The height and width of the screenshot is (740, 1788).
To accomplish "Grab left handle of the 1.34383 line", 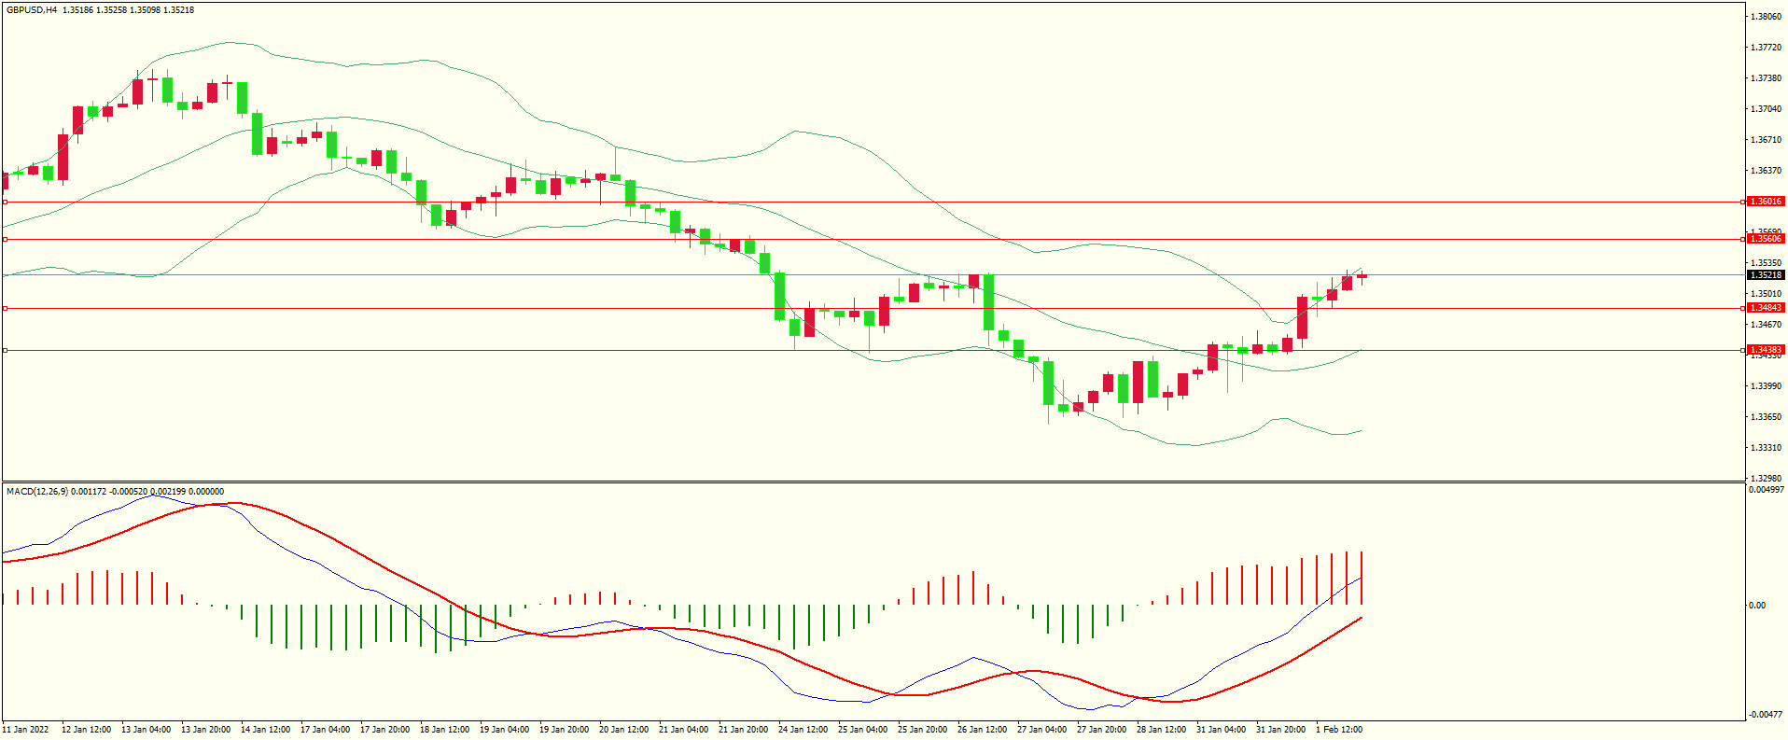I will (5, 350).
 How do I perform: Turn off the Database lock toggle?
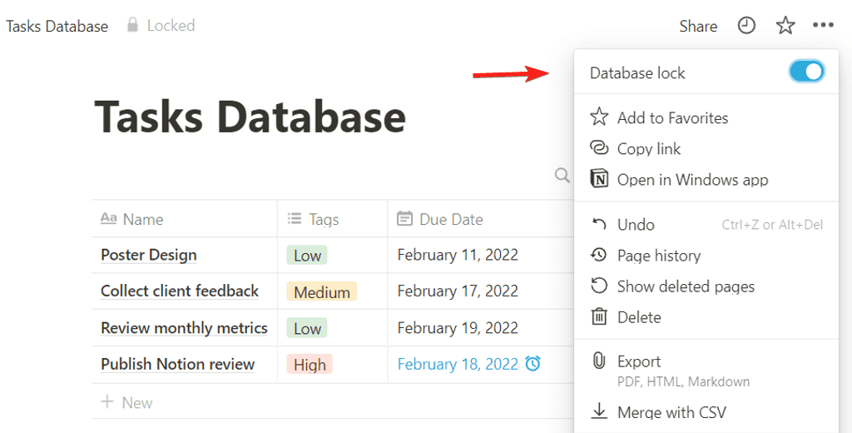pyautogui.click(x=805, y=72)
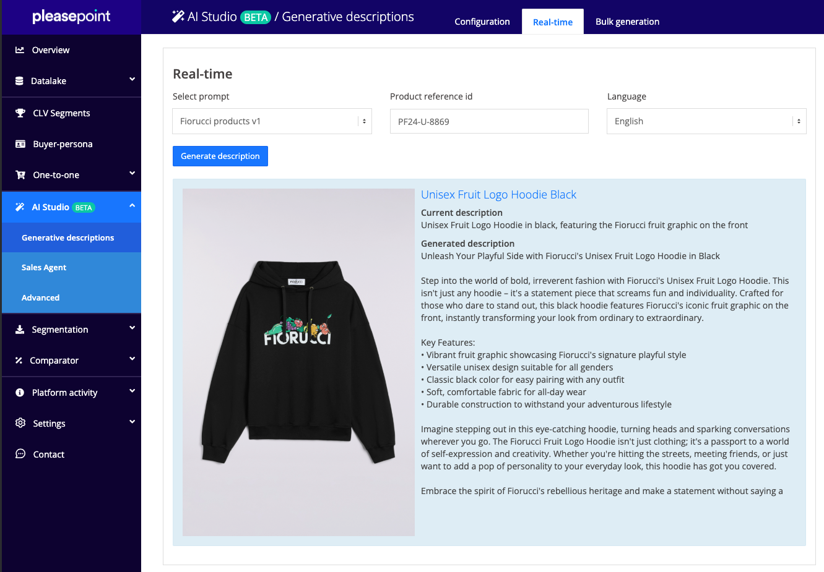Click the Comparator percent icon

click(x=19, y=361)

EXERCISE INSTRUCTIONS —
Locate "How do I perform: Turn" in the listing above, then print exactly the lines from that line through the final one, omitting all pictures.

WRITTEN RESPONSE —
 How do I perform: Turn off the Database lock toggle?
pyautogui.click(x=805, y=72)
Click the Comparator percent icon

click(x=19, y=361)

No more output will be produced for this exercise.